Exercise brief:
Search the entries for the word "computer". Copy every line where it turns up.

[[ Material for this exercise, beginning ]]

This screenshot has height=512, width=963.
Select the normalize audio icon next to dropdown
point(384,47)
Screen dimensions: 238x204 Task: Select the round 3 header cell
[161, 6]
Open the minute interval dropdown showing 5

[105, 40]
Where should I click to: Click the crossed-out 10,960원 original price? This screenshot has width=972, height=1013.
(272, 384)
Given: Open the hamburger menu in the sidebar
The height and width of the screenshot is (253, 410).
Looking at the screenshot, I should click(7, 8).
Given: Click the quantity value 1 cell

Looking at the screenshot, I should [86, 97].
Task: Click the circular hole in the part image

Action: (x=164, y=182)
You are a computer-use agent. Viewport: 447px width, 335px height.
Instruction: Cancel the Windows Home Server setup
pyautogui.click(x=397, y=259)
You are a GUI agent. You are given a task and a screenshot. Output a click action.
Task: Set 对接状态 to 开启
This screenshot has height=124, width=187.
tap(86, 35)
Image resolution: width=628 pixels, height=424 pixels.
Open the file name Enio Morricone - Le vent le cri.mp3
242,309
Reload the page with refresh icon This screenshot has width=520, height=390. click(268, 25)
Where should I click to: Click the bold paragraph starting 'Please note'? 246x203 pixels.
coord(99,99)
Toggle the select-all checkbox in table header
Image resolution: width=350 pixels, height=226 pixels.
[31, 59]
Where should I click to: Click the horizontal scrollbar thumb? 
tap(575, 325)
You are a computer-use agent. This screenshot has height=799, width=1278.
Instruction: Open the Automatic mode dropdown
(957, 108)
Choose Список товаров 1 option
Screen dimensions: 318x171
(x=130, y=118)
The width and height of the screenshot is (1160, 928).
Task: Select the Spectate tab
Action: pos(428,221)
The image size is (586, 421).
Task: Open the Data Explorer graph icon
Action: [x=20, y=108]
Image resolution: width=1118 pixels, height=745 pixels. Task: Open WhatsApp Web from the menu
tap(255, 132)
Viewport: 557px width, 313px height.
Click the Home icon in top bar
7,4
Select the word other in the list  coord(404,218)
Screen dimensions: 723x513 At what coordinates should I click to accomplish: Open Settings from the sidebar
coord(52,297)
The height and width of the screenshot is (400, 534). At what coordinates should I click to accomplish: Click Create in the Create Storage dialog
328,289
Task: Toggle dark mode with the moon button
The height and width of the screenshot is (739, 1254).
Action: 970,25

[[ Material for this exercise, end ]]

Reply to the exercise:
You are a computer-use agent. Viewport: 447px width, 335px height.
You are a computer-use agent. This screenshot has height=799, width=1278.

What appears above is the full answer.